[AVAILABLE DATA]
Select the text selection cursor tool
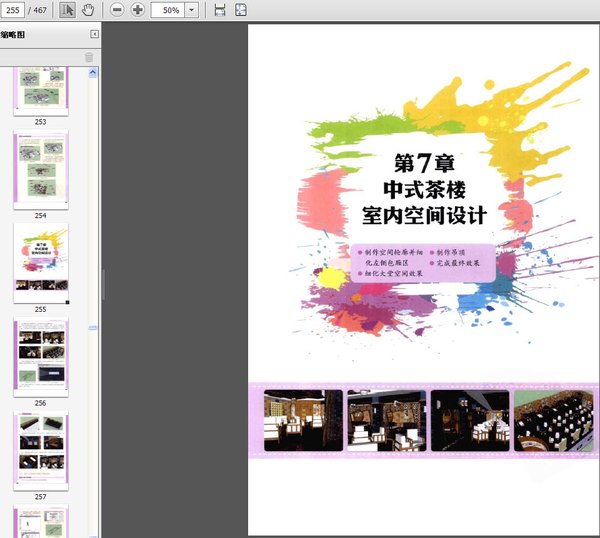 point(68,10)
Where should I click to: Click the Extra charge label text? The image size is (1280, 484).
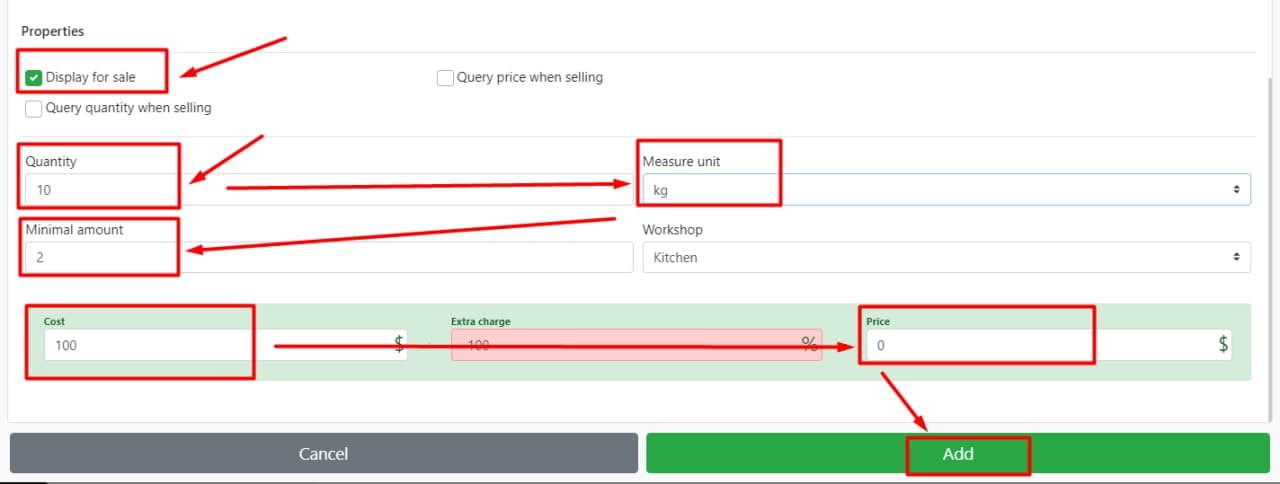point(480,322)
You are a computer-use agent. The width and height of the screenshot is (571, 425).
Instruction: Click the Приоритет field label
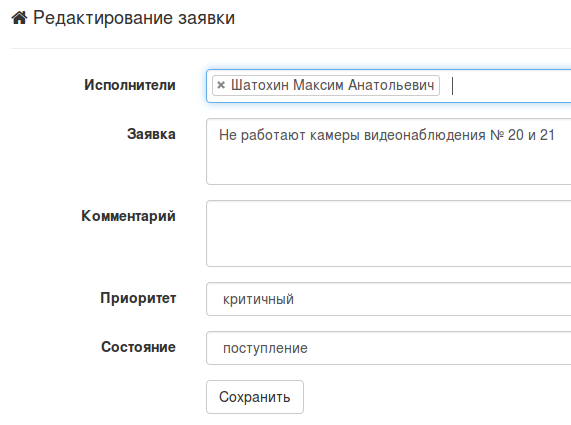click(x=138, y=298)
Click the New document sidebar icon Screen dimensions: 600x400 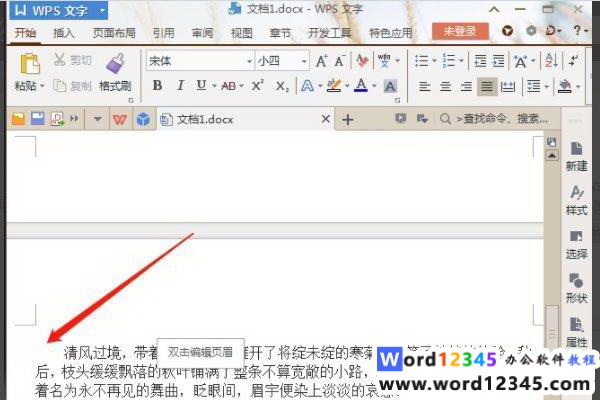pos(577,151)
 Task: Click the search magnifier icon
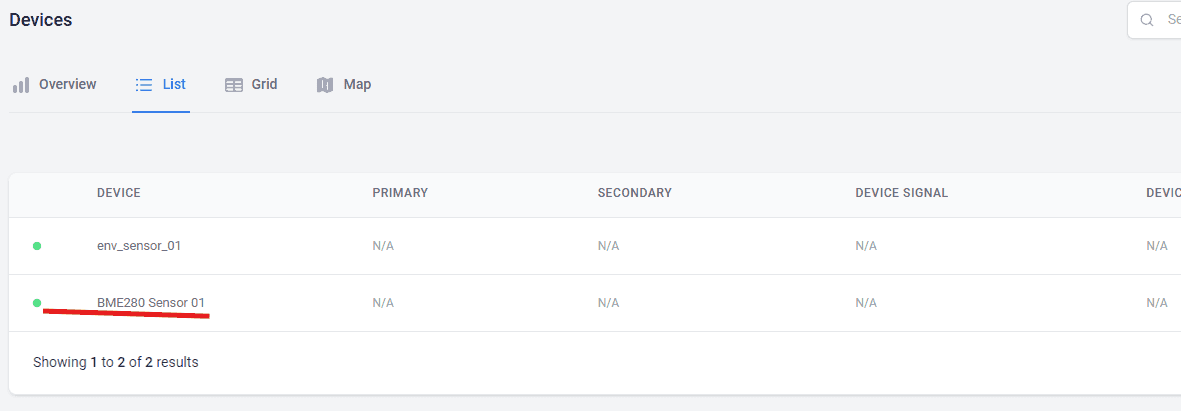click(x=1147, y=20)
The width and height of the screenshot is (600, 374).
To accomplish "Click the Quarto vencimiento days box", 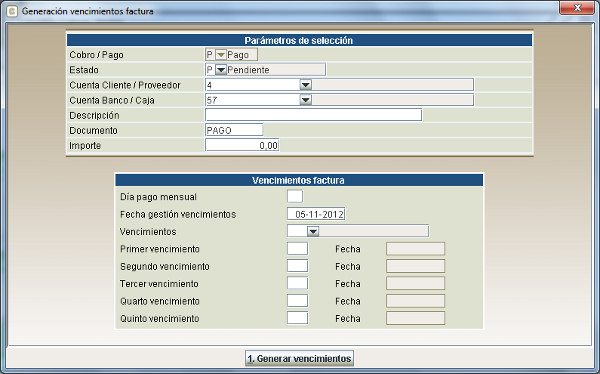I will click(x=297, y=301).
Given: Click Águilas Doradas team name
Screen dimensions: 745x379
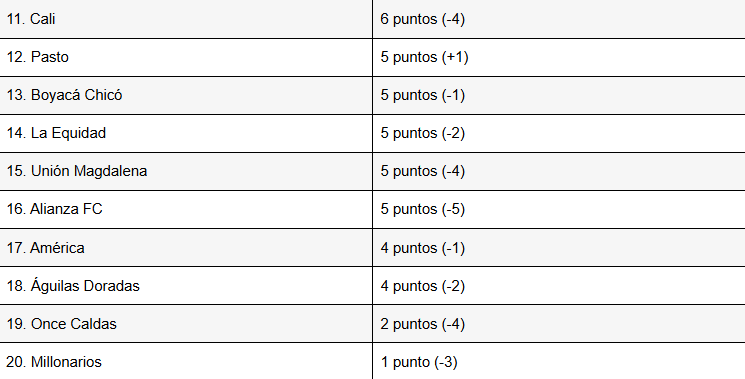Looking at the screenshot, I should pos(73,286).
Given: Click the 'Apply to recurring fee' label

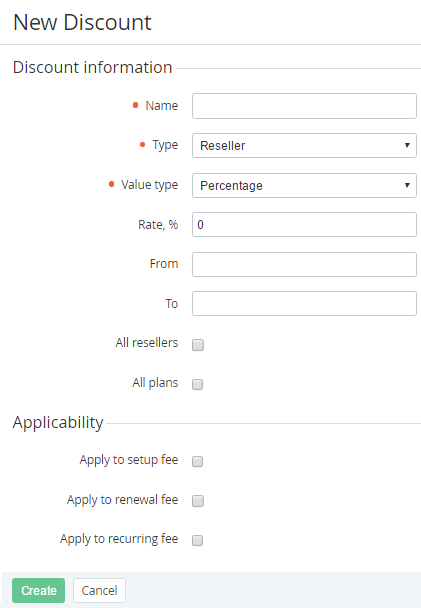Looking at the screenshot, I should (x=119, y=539).
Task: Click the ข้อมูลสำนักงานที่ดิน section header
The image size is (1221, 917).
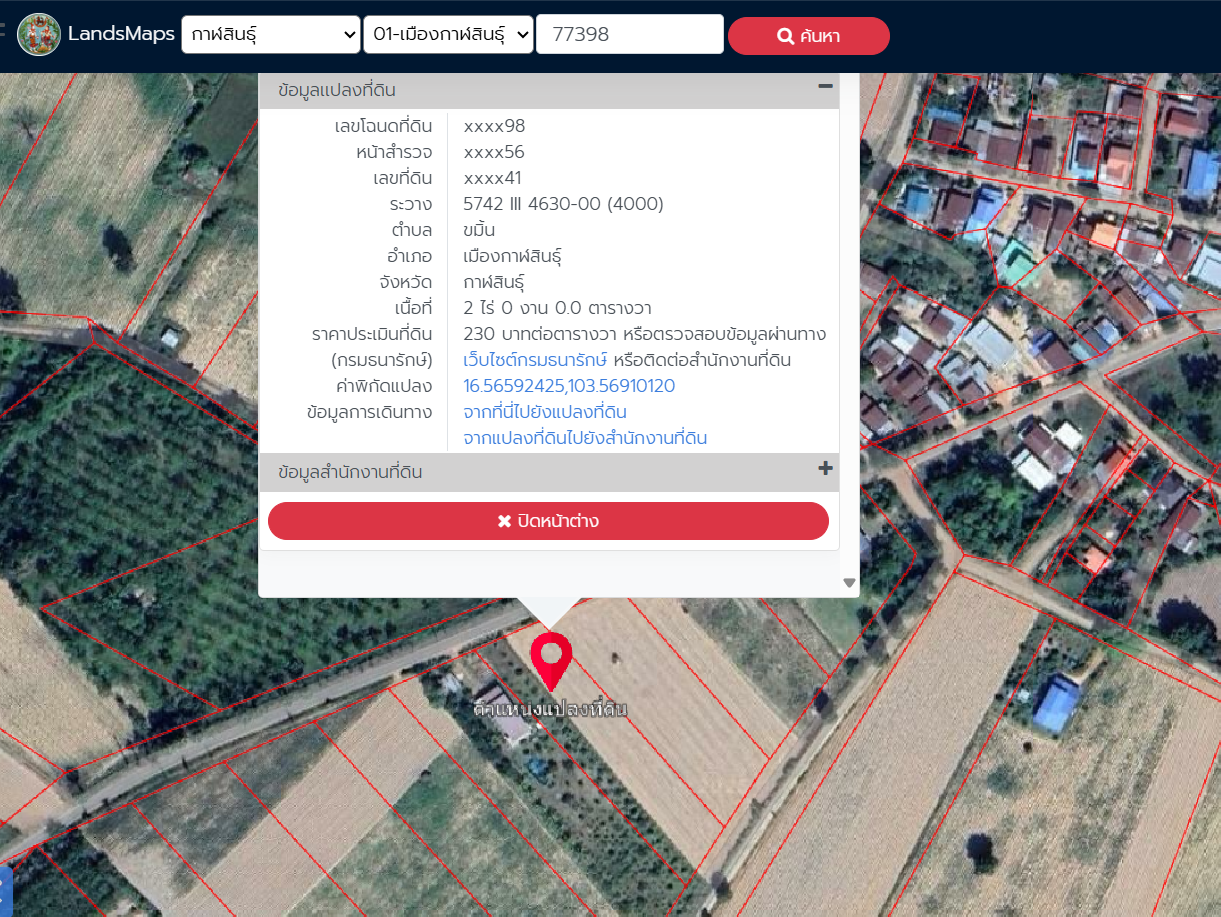Action: [x=350, y=472]
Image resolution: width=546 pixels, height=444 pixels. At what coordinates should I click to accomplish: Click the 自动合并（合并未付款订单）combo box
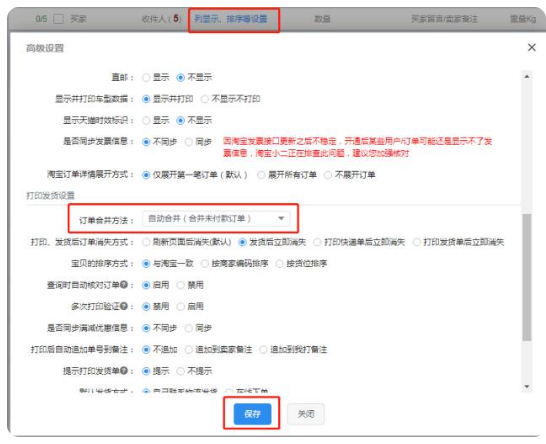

[TASK REQUIREMENTS]
Each line that holds the string "height" counts once. Give the total for the listing and nothing else.

[EXERCISE RESPONSE]
3